DATA EXTRACT START
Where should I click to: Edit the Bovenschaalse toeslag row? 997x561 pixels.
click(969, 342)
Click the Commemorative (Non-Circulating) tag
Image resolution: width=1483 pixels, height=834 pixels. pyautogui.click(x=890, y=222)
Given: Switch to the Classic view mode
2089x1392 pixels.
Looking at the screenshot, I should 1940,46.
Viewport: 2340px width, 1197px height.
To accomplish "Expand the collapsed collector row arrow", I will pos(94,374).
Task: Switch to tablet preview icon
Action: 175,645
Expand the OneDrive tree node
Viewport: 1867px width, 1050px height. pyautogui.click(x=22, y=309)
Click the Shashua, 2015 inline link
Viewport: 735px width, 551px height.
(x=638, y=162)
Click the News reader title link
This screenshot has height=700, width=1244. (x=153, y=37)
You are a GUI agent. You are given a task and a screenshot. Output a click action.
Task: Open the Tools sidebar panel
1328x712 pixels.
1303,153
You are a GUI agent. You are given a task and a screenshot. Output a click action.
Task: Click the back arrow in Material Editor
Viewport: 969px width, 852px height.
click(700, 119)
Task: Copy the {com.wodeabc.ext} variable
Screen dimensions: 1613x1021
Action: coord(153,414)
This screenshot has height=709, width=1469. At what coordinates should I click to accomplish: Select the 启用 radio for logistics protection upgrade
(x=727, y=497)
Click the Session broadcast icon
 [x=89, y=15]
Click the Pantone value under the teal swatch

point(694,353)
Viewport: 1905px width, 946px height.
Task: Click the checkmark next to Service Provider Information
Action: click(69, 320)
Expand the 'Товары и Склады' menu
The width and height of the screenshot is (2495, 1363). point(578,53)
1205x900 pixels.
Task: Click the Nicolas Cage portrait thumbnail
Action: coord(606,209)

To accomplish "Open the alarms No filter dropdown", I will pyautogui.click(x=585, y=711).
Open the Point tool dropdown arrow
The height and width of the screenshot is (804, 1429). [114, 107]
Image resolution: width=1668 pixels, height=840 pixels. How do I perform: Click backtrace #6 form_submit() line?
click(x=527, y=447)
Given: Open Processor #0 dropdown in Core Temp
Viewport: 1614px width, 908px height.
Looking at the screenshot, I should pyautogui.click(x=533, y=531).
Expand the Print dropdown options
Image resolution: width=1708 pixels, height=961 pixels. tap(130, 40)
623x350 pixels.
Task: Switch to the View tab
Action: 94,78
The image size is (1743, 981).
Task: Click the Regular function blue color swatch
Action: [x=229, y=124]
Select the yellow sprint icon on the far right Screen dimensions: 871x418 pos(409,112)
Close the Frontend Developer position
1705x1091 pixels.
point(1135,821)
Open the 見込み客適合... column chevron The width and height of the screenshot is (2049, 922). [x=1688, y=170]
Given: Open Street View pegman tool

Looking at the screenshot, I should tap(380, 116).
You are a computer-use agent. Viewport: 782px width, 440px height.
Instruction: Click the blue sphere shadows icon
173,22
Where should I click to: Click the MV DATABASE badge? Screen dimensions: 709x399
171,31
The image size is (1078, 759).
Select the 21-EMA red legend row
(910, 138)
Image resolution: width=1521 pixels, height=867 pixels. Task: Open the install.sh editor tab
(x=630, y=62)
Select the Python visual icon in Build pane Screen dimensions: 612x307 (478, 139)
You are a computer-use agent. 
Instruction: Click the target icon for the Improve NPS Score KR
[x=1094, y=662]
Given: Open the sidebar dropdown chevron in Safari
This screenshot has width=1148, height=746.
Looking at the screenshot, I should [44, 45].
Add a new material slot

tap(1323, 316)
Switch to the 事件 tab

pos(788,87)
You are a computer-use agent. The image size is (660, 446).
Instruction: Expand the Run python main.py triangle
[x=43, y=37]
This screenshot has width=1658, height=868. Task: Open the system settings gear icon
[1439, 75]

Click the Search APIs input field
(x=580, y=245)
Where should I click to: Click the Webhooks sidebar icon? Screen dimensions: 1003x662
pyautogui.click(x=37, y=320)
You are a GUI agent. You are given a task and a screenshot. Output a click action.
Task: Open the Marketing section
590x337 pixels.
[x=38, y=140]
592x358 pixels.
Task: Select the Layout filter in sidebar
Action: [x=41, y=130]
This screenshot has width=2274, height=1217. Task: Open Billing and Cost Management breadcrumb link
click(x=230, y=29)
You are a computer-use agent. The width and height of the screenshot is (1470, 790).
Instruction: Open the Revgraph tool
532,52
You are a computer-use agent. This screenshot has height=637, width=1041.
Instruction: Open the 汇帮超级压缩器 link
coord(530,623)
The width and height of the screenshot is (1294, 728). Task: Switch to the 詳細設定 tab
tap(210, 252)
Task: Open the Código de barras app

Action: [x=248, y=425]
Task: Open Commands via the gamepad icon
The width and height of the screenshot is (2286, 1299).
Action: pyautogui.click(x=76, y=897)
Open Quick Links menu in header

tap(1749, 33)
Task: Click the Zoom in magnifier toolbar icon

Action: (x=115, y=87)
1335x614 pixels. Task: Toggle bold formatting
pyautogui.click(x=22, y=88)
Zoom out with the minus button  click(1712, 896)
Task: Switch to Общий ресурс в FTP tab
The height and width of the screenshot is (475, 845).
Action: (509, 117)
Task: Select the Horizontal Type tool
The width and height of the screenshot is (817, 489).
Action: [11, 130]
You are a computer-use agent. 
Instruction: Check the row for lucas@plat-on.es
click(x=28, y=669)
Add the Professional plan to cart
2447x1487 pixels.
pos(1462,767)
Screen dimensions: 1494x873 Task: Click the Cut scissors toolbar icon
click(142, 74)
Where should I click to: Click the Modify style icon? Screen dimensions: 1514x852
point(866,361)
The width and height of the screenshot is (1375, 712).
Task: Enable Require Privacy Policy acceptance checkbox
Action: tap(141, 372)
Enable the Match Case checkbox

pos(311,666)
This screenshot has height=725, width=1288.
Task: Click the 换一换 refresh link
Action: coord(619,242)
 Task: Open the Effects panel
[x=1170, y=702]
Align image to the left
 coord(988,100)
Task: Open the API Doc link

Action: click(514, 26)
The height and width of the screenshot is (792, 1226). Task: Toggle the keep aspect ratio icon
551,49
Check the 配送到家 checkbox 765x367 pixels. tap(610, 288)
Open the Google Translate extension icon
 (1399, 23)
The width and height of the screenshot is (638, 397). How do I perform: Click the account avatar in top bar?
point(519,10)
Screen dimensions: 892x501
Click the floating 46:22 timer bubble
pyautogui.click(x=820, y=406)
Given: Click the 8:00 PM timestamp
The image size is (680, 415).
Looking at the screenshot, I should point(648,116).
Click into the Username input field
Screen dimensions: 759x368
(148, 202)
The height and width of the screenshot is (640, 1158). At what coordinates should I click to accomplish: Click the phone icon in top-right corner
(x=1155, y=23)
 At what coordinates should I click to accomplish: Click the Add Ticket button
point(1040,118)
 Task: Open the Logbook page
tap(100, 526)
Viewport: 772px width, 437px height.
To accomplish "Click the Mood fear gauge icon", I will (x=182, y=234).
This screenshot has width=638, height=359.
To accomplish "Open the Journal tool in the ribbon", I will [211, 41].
DATA EXTRACT END
ACTIVITY:
Output the data once more, exactly as it appears above.

THE ANSWER:
Where should I click to: Edit the Bovenschaalse toeslag row? 997x561 pixels.
click(969, 342)
Click the Commemorative (Non-Circulating) tag
Image resolution: width=1483 pixels, height=834 pixels. pyautogui.click(x=890, y=222)
Given: Switch to the Classic view mode
2089x1392 pixels.
Looking at the screenshot, I should 1940,46.
Viewport: 2340px width, 1197px height.
To accomplish "Expand the collapsed collector row arrow", I will pos(94,374).
Task: Switch to tablet preview icon
Action: 175,645
Expand the OneDrive tree node
Viewport: 1867px width, 1050px height. pyautogui.click(x=22, y=309)
Click the Shashua, 2015 inline link
Viewport: 735px width, 551px height.
(x=638, y=162)
Click the News reader title link
This screenshot has height=700, width=1244. (x=153, y=37)
You are a GUI agent. You are given a task and a screenshot. Output a click action.
Task: Open the Tools sidebar panel
1328x712 pixels.
1303,153
You are a GUI agent. You are given a task and a screenshot. Output a click action.
Task: Click the back arrow in Material Editor
Viewport: 969px width, 852px height.
click(700, 119)
Task: Copy the {com.wodeabc.ext} variable
Screen dimensions: 1613x1021
Action: coord(153,414)
This screenshot has height=709, width=1469. At what coordinates should I click to accomplish: Select the 启用 radio for logistics protection upgrade
(x=727, y=497)
Click the Session broadcast icon
 [x=89, y=15]
Click the Pantone value under the teal swatch

point(694,353)
Viewport: 1905px width, 946px height.
Task: Click the checkmark next to Service Provider Information
Action: click(69, 320)
Expand the 'Товары и Склады' menu
The width and height of the screenshot is (2495, 1363). point(578,53)
1205x900 pixels.
Task: Click the Nicolas Cage portrait thumbnail
Action: coord(606,209)

To accomplish "Open the alarms No filter dropdown", I will pyautogui.click(x=585, y=711).
Open the Point tool dropdown arrow
The height and width of the screenshot is (804, 1429). [114, 107]
Image resolution: width=1668 pixels, height=840 pixels. How do I perform: Click backtrace #6 form_submit() line?
click(x=527, y=447)
Given: Open Processor #0 dropdown in Core Temp
Viewport: 1614px width, 908px height.
Looking at the screenshot, I should pyautogui.click(x=533, y=531).
Expand the Print dropdown options
Image resolution: width=1708 pixels, height=961 pixels. tap(130, 40)
623x350 pixels.
Task: Switch to the View tab
Action: 94,78
The image size is (1743, 981).
Task: Click the Regular function blue color swatch
Action: [x=229, y=124]
Select the yellow sprint icon on the far right Screen dimensions: 871x418 pos(409,112)
Close the Frontend Developer position
1705x1091 pixels.
point(1135,821)
Open the 見込み客適合... column chevron The width and height of the screenshot is (2049, 922). [x=1688, y=170]
Given: Open Street View pegman tool

Looking at the screenshot, I should tap(380, 116).
You are a computer-use agent. Viewport: 782px width, 440px height.
Instruction: Click the blue sphere shadows icon
173,22
Where should I click to: Click the MV DATABASE badge? Screen dimensions: 709x399
171,31
The image size is (1078, 759).
Select the 21-EMA red legend row
(910, 138)
Image resolution: width=1521 pixels, height=867 pixels. Task: Open the install.sh editor tab
(x=630, y=62)
Select the Python visual icon in Build pane Screen dimensions: 612x307 (478, 139)
You are a computer-use agent. 
Instruction: Click the target icon for the Improve NPS Score KR
[x=1094, y=662]
Given: Open the sidebar dropdown chevron in Safari
This screenshot has width=1148, height=746.
Looking at the screenshot, I should [44, 45].
Add a new material slot

tap(1323, 316)
Switch to the 事件 tab

pos(788,87)
You are a computer-use agent. The image size is (660, 446).
Instruction: Expand the Run python main.py triangle
[x=43, y=37]
This screenshot has width=1658, height=868. Task: Open the system settings gear icon
[1439, 75]

Click the Search APIs input field
(x=580, y=245)
Where should I click to: Click the Webhooks sidebar icon? Screen dimensions: 1003x662
pyautogui.click(x=37, y=320)
You are a GUI agent. You are given a task and a screenshot. Output a click action.
Task: Open the Marketing section
590x337 pixels.
[x=38, y=140]
592x358 pixels.
Task: Select the Layout filter in sidebar
Action: [x=41, y=130]
This screenshot has width=2274, height=1217. Task: Open Billing and Cost Management breadcrumb link
click(x=230, y=29)
You are a computer-use agent. The width and height of the screenshot is (1470, 790).
Instruction: Open the Revgraph tool
532,52
You are a computer-use agent. This screenshot has height=637, width=1041.
Instruction: Open the 汇帮超级压缩器 link
coord(530,623)
The width and height of the screenshot is (1294, 728). Task: Switch to the 詳細設定 tab
tap(210, 252)
Task: Open the Código de barras app

Action: [x=248, y=425]
Task: Open Commands via the gamepad icon
The width and height of the screenshot is (2286, 1299).
Action: pyautogui.click(x=76, y=897)
Open Quick Links menu in header

tap(1749, 33)
Task: Click the Zoom in magnifier toolbar icon

Action: (x=115, y=87)
1335x614 pixels. Task: Toggle bold formatting
pyautogui.click(x=22, y=88)
Zoom out with the minus button  click(1712, 896)
Task: Switch to Общий ресурс в FTP tab
The height and width of the screenshot is (475, 845).
Action: (509, 117)
Task: Select the Horizontal Type tool
The width and height of the screenshot is (817, 489).
Action: [11, 130]
You are a computer-use agent. 
Instruction: Check the row for lucas@plat-on.es
click(x=28, y=669)
Add the Professional plan to cart
2447x1487 pixels.
pos(1462,767)
Screen dimensions: 1494x873 Task: Click the Cut scissors toolbar icon
click(142, 74)
Where should I click to: Click the Modify style icon? Screen dimensions: 1514x852
point(866,361)
The width and height of the screenshot is (1375, 712).
Task: Enable Require Privacy Policy acceptance checkbox
Action: tap(141, 372)
Enable the Match Case checkbox

pos(311,666)
This screenshot has height=725, width=1288.
Task: Click the 换一换 refresh link
Action: coord(619,242)
 Task: Open the Effects panel
[x=1170, y=702]
Align image to the left
 coord(988,100)
Task: Open the API Doc link

Action: click(514, 26)
The height and width of the screenshot is (792, 1226). Task: Toggle the keep aspect ratio icon
551,49
Check the 配送到家 checkbox 765x367 pixels. tap(610, 288)
Open the Google Translate extension icon
 (1399, 23)
The width and height of the screenshot is (638, 397). How do I perform: Click the account avatar in top bar?
point(519,10)
Screen dimensions: 892x501
Click the floating 46:22 timer bubble
pyautogui.click(x=820, y=406)
Given: Click the 8:00 PM timestamp
The image size is (680, 415).
Looking at the screenshot, I should point(648,116).
Click into the Username input field
Screen dimensions: 759x368
(148, 202)
The height and width of the screenshot is (640, 1158). At what coordinates should I click to accomplish: Click the phone icon in top-right corner
(x=1155, y=23)
 At what coordinates should I click to accomplish: Click the Add Ticket button
point(1040,118)
 Task: Open the Logbook page
tap(100, 526)
Viewport: 772px width, 437px height.
To accomplish "Click the Mood fear gauge icon", I will (x=182, y=234).
This screenshot has width=638, height=359.
To accomplish "Open the Journal tool in the ribbon", I will [211, 41].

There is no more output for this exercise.